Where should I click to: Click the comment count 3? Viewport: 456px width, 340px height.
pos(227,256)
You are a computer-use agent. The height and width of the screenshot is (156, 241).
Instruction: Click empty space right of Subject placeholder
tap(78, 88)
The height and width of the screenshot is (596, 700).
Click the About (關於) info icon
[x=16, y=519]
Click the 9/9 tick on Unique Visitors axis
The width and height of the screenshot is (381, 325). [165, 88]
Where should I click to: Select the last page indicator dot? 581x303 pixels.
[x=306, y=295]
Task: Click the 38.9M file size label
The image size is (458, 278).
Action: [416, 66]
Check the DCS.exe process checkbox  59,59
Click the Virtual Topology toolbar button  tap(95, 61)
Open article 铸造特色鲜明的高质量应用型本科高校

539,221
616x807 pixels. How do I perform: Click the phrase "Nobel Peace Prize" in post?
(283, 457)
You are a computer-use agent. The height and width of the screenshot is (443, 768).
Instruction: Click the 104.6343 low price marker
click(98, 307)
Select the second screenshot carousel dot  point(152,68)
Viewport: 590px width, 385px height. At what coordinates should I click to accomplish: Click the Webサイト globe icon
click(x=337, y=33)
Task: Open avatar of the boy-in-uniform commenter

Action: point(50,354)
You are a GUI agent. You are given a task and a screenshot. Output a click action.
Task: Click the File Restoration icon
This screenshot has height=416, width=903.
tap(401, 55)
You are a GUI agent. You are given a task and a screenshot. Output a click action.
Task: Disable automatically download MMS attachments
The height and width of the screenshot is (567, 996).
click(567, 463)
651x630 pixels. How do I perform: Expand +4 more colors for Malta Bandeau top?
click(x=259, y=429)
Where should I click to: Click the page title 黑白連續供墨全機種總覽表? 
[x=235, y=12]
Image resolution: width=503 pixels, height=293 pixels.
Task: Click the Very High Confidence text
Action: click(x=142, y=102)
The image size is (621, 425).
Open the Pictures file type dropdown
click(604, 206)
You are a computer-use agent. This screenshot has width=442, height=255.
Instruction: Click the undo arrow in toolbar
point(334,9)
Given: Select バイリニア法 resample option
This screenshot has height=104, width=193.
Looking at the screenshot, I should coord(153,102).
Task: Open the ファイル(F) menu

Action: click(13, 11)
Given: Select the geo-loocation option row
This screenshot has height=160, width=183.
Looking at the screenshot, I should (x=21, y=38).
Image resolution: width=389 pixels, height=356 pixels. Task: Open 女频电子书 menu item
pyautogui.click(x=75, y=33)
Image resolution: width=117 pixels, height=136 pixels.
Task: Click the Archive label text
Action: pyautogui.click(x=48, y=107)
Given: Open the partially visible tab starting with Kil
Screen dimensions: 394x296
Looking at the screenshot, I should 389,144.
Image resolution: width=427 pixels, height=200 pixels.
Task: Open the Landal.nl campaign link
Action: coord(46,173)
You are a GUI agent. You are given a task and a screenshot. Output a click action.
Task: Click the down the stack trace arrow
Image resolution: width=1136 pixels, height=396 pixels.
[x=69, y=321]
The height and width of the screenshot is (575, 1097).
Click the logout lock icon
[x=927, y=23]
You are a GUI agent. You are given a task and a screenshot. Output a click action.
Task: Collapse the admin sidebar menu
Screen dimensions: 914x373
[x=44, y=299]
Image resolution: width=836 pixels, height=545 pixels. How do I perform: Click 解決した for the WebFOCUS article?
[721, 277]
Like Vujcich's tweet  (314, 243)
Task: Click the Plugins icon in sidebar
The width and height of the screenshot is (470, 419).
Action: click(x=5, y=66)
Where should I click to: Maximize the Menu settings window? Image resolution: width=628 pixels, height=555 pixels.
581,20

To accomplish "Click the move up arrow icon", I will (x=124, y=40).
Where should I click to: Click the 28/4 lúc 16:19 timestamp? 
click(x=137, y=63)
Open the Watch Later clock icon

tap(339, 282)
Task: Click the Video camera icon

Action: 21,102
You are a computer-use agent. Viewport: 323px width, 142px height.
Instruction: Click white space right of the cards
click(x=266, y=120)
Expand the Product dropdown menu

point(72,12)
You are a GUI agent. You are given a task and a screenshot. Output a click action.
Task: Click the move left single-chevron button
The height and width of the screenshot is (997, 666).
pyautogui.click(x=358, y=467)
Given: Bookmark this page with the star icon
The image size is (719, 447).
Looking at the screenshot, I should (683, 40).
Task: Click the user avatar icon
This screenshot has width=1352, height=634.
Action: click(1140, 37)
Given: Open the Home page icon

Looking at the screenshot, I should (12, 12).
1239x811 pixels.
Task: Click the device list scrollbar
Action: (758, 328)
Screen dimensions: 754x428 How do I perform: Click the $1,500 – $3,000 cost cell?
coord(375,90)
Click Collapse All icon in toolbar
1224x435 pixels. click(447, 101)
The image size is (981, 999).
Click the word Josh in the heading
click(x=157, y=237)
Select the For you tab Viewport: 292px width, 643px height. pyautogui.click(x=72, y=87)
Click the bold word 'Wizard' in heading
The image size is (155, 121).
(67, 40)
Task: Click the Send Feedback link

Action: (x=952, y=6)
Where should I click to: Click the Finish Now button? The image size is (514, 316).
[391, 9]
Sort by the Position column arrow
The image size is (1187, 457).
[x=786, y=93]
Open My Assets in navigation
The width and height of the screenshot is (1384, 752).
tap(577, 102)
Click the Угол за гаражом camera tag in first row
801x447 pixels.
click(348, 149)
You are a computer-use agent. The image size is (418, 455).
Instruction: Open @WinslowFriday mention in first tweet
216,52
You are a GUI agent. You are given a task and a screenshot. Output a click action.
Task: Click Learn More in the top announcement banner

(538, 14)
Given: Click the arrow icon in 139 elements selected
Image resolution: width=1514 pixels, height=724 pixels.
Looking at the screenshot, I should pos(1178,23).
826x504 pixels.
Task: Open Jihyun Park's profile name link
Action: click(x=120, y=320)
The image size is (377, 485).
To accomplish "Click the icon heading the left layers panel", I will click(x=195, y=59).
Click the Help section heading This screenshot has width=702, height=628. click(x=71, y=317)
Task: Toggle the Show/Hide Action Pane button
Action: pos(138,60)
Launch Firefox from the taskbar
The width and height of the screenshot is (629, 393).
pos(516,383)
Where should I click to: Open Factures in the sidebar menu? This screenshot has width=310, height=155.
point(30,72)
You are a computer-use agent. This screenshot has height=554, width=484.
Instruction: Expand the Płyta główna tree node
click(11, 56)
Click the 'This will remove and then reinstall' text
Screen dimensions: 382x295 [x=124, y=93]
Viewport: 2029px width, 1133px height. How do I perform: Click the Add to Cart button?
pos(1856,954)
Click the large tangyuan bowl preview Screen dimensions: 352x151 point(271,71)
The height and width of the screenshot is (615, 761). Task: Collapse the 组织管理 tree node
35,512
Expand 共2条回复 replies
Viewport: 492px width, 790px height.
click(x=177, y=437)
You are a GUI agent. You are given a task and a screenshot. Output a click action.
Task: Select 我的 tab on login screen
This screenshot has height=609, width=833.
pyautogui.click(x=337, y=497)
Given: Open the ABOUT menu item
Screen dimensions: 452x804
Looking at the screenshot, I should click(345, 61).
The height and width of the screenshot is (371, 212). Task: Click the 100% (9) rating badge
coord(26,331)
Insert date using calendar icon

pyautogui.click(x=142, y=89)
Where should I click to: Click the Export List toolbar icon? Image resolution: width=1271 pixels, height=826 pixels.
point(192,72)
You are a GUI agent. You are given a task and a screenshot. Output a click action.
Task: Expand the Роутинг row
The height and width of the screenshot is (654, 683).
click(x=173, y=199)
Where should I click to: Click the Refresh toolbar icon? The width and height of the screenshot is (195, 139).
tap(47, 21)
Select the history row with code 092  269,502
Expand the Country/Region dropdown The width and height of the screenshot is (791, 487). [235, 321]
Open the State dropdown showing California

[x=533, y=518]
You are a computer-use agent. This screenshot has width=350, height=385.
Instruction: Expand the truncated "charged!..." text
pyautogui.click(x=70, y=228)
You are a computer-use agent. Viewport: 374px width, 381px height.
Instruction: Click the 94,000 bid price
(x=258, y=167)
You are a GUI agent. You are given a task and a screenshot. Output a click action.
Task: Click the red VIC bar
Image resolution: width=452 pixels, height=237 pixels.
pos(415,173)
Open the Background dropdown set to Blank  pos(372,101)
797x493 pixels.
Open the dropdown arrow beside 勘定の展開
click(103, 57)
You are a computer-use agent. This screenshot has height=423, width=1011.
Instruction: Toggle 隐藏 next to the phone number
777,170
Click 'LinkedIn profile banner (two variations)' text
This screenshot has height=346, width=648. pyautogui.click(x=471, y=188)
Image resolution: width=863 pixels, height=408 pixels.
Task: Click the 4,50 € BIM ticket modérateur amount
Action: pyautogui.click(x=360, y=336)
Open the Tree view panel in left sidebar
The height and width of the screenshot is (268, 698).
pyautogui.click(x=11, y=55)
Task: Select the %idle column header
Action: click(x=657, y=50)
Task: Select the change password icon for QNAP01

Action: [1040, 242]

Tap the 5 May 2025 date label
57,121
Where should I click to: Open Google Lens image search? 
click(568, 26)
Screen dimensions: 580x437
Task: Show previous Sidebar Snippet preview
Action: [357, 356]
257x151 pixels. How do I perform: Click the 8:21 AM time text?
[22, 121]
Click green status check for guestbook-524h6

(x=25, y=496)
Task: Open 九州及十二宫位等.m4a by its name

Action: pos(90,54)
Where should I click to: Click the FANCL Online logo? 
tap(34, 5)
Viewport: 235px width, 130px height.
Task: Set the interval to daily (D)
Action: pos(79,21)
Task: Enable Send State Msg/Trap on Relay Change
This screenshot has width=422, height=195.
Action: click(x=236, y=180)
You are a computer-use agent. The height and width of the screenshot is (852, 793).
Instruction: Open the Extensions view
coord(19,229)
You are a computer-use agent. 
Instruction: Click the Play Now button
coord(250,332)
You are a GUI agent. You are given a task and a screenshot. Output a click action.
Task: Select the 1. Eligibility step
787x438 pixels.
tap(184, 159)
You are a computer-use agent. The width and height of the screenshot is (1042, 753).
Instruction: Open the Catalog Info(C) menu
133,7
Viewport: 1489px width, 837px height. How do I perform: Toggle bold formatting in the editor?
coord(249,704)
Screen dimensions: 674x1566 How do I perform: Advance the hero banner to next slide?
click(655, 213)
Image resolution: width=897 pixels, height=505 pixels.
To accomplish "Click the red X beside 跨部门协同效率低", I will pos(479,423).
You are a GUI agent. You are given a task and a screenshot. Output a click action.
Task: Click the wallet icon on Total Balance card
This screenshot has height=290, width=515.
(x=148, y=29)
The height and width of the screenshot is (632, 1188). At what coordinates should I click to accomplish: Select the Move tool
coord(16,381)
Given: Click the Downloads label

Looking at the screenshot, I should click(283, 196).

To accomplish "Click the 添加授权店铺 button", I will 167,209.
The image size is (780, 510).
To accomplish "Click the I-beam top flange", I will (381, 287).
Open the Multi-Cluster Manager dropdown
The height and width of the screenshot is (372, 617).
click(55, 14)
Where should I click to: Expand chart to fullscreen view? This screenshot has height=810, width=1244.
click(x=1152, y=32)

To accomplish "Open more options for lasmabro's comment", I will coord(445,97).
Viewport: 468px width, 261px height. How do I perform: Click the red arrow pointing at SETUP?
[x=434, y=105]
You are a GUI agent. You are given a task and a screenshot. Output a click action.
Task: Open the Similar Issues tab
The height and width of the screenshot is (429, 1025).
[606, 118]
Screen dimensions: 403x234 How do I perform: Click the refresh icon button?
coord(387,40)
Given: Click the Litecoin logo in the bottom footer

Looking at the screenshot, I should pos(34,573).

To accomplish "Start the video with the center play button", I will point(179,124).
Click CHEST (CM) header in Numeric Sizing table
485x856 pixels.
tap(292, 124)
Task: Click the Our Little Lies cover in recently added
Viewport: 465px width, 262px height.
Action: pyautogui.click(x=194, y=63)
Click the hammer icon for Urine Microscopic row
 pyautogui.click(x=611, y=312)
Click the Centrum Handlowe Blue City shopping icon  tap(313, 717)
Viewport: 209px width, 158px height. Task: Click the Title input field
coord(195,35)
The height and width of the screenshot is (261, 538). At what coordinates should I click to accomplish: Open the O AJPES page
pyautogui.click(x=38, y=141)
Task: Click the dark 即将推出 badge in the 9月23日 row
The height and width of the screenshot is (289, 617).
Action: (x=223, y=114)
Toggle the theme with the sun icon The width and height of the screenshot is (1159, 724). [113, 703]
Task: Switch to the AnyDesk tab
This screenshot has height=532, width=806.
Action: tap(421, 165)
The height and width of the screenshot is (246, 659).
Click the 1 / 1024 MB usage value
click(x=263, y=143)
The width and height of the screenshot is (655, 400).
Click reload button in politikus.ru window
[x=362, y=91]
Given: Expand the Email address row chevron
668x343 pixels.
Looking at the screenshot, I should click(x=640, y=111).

__________

◆ **Problem description**:
Please copy each line of the material that has the string "panel" somewhere in it.

◆ **Reply to the task**:
To accomplish "Click the icon heading the left layers panel", I will click(x=195, y=59).
Open the Tree view panel in left sidebar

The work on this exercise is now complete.